Book bibliographic extractor (fully local)

Extract basic bibliographic data (title, author, publisher, year, ISBN, etc.) from images of book covers or title pages using local OCR and a local LLM. Results are appended to a CSV file.

The purpose of this project was to automate the process of cataloging my kids school book library collection.

Requirements

Python 3.8+
Tesseract OCR installed on your system
Ollama installed and running, with at least one model (e.g. llama3.2)

Setup

1. Install Tesseract

Windows: Download installer from GitHub UB-Mannheim/tesseract and install. Add the install directory (e.g. C:\Program Files\Tesseract-OCR) to your PATH, or set TESSDATA_PREFIX if needed.
macOS: brew install tesseract
Linux: sudo apt install tesseract-ocr (or your distro’s package).
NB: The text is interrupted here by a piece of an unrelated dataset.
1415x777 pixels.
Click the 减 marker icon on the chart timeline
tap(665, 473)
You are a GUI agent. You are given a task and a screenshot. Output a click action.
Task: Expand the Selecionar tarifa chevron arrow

2. Install Ollama and pull a model

Download from ollama.com and install.
Start Ollama (it runs in the background).
Pull a model:
ollama pull llama3.2
(Smaller/faster: ollama pull phi3 or ollama pull tinyllama.)

3. Python environment

cd book-bib-extractor
python -m venv .venv
.venv\Scripts\activate   # Windows
# source .venv/bin/activate   # macOS/Linux
pip install -r requirements.txt

If Tesseract is not on your PATH, set it before running:

# Windows (PowerShell); adjust path if needed
$env:TESSDATA_PREFIX = "C:\Program Files\Tesseract-OCR"
# Or set pytesseract.pytesseract.tesseract_cmd in the script to the full path of tesseract.exe

Usage

Single image:

python extract.py path/to/book_cover.jpg -o bibliography.csv

Folder of images (typical for many covers):

python extract.py images/ -o bibliography.csv

Mix files and folders:

python extract.py images/ cover_extra.jpg -o bibliography.csv

Subfolders too:

python extract.py images/ -r -o bibliography.csv

Options:

-o, --output – Output CSV path (default: bibliography.csv).
-r, --recursive – When a path is a folder, include images in subfolders.
--no-preprocess – Skip image preprocessing (use for already clean scans).
--model – Ollama model name (default: llama3.2).

CSV output

The script creates or appends to a CSV with columns:

Título, Autor, Autor secundário, Edição, Nome da editora, Ano de publicação, Nome da coleção, ISBN, N.º depósito legal, source_image

Empty fields are left blank. source_image stores the path of the image used.

Tips

Use clear, well-lit photos or scans; preprocessing helps with photos.
For best OCR, crop to the cover or title page only.
If the LLM returns invalid JSON, try a different model (--model phi3) or a slightly larger one.